The Coney Island Amateur Psychoanalytic Society would have been one group where homosexuality was not condemned. Sigmund Freud’s 1909 visit to Dreamland, Luna Park and Steeplechase Park led him to confide to his diary that the “lower classes on Coney Island are not as sexually repressed as the cultural classes.” Freud’s visit to Coney Island was the inspiration for the 1926 formation of the Amateur Psychoanalytic Society, which met monthly and hosted an annual Dream Film award night—home movies which dramatized significant dreams and presented the dreamer’s accompanying analysis. One of them, “My Dream of Dental Irritation” by Robert Troutman, openly explores a gay theme. According to Zoe Beloff, editor of The Coney Island Amateur Psychoanalytic Society and Its Circle (New York: Christine Burgin, 2009), “Troutman says he was drawn to the Coney Island Amateur Psychoanalytic Society as a teenager struggling to come to terms with his homosexuality.”

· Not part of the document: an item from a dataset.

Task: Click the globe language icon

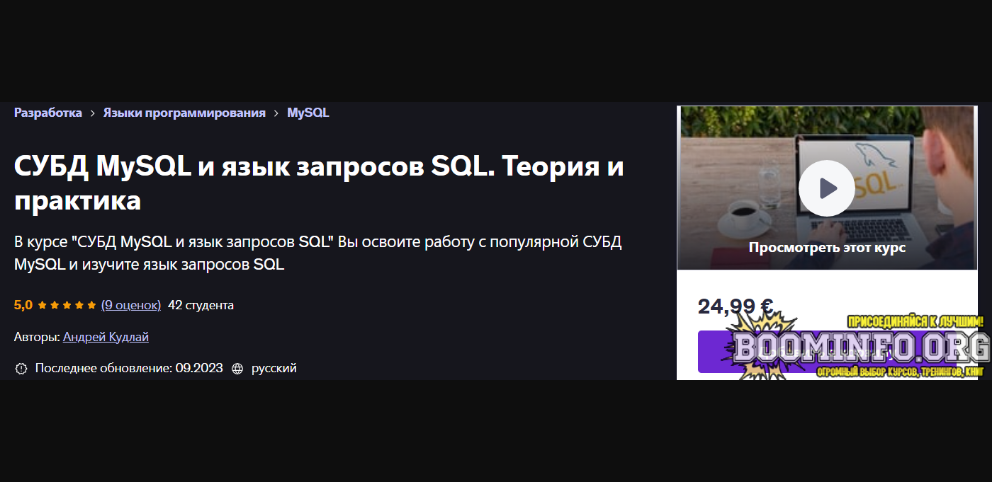Action: click(x=238, y=369)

As adults, Rachel and Naomi would have lived and worked in a society that denigrated and maligned their sexuality. In the orphanage, however, the atmosphere may have been more permissive. One man, recalling his years at the Hebrew Orphan Asylum in response to a survey, matter-of-factly observed, “As far as homosexuality was concerned, I think there was plenty of it going around. In my own case, I jerked off quite a few fellows, and they did likewise to me.” For girls, intense crushes—including love notes, jealous intrigues, and displays of affection—were common, though these relationships were widely understood as immature substitutes for the heterosexual attractions that were expected to eventually replace them. Unless, of course, the girls bravely chose to live “a lesbian type of existence.”